Sunday, February 8, 2009

The Republican Party's 'Reagan problem'

You are probably aware that the Republican National Committee has selected Michael Steele, former lieutenant governor of Maryland, as its new chairman, the first African-American to hold that post. Arguably, part of his job description will be to attract fellow blacks to the party.

If that's their goal, they're wasting their time -- because the GOP's problem is that it got to where it was by alienating black voters. Specifically, its heart and soul, even though he is now dead, is keeping blacks out because, thanks to its notorious "Southern strategy," the right-wing policies it supported and he championed have done nothing but turn blacks against it.

"He," of course, is the 40th President of the United States, Ronald Wilson Reagan, who is still revered in the Republican Party and the conservative movement but absolutely hated in the African-American community. Bet you didn't know that last fact. That's the problem, because conservatives don't even talk to black activists and leaders -- they simply want to neutralize, denigrate or destroy them.

And Reagan, as much as any political figure, was responsible for that polarization. Consider these facts:

-- Reagan ignored the civil-rights movement and, upon the assassination of Martin Luther King Jr. and while governor of California, was quoted in a Boston Globe editorial as calling the movement “a great tragedy that began when we began compromising with law and order, and people started choosing which laws they’d break,” never mind that King broke the law only reluctantly when all other options were exhausted.

-- During his 1976 campaign for president, Reagan constantly referred to "welfare queens driving Cadillacs," his audience knowing full well whom he was referring to -- blacks.

-- Reagan kicked off his 1980 campaign in Neshoba County, Miss., where three civil-rights workers were found murdered 16 years previously, and announced that he favored "states rights" -- indicating to white racists, "I'm on your side."

-- During that same campaign, a leader in the Ku Klux Klan in Georgia endorsed Reagan, saying that "the Republican campaign could have been written by a Klansman."

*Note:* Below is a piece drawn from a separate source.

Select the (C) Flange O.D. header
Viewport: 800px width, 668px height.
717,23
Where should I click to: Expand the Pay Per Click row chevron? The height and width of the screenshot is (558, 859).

-- When in office, Reagan cut government programs for college grants and job training -- cuts that disproportionately hurt African Americans. (We often forget that demonstrations in major cities resulted.) As a result, the poverty rate actually went up.

-- Reagan, through his attorney general William French Smith, tried to weaken the Voting Rights Act because it "discriminated against the South." (Never mind that's where the problems were.)

-- Reagan appointed Clarence Thomas to head the Equal Employment Opportunity Commission -- ostensibly to weaken it by changing the rules to favor the employer over the employee.

-- Reagan, using the excuse of the Cold War, consistently opposed sanctions on South Africa's apartheid regime and substituted an ineffective policy of "constructive engagement."

-- Even as he signed the legislation establishing King's birthday as a national holiday, Reagan replied to his political ally Jesse Helms, who voted against it on the grounds that King was a Communist, “We’ll know in about 35 years, won’t we?”, referring to FBI files supposedly "proving" his Communist activity -- indicating that he believed that nonsense.

Amazingly, Reagan won 14 percent of the black vote in 1980s. (He wouldn't get that today, for sure.)

Anyway, an op-ed published upon his death in the New Pittsburgh Courier was titled "Reagan made racism respectable." I don't think Reagan was himself a racist -- you have to care to be a racist and Reagan didn't -- but I have no doubt that he, more than anyone, caused the GOP to maintain racist strategies to remain in power.

However, that has come back to bite them. In late 2002, then-Senate Majority Leader Trent Lott, while attending a 100th birthday party for fellow Sen. Strom Thurmond, said that had Thurmond, who had run for president in 1948 as a "Dixiecrat," won, "we wouldn't have had all these problems" -- an oblique reference to desegregation. That remark cost him his leadership post (but only temporarily and only when other conservatives went ballistic first).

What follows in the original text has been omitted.